HOW TO COMPLETE THIS TASK:
Search the data for the word "chart" and copy each line that has it.

INFORMATION SUPPLIED:
_ _ _

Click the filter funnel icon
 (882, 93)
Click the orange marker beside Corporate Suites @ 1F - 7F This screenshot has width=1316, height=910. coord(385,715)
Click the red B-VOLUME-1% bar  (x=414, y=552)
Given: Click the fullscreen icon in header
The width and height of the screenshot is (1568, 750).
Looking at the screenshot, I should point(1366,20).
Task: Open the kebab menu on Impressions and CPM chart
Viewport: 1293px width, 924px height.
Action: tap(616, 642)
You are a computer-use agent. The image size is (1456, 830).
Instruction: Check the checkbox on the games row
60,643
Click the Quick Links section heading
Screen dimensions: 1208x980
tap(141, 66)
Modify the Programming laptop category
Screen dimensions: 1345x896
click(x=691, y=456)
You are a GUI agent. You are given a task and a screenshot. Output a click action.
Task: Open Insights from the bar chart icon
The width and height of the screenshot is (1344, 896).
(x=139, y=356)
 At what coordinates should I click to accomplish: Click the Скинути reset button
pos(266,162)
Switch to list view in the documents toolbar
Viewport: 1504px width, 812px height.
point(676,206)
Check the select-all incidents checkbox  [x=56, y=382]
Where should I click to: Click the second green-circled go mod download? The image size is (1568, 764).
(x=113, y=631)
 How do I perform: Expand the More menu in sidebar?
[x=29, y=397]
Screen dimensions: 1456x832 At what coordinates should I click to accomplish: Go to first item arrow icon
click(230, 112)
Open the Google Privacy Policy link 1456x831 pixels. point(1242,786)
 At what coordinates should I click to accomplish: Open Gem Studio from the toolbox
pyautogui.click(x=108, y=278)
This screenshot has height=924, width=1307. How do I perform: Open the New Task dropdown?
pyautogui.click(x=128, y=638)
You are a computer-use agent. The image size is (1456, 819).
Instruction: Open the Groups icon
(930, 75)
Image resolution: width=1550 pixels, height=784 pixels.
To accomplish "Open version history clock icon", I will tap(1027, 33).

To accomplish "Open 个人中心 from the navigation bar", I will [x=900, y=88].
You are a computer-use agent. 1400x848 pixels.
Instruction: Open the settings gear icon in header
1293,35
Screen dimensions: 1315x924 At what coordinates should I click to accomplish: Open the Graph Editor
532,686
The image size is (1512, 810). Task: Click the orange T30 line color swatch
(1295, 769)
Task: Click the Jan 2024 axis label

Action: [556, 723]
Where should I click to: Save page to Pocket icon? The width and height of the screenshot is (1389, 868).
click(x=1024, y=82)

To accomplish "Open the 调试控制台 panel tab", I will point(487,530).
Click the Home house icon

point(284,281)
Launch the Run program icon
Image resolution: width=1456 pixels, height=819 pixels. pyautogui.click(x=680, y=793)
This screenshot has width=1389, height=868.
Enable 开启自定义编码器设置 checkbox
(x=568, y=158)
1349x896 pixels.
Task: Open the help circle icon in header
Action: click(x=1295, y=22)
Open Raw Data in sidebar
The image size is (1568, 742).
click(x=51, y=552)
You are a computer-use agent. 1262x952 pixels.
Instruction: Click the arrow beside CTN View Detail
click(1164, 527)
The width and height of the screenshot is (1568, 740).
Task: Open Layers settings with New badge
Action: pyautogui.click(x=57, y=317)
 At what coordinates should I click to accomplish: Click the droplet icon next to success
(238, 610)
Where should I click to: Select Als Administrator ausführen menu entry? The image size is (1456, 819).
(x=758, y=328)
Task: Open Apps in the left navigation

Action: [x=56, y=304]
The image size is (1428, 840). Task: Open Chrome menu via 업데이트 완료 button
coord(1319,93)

_ _ _

THE ANSWER:
Task: Open the kebab menu on Impressions and CPM chart
Task: Open Insights from the bar chart icon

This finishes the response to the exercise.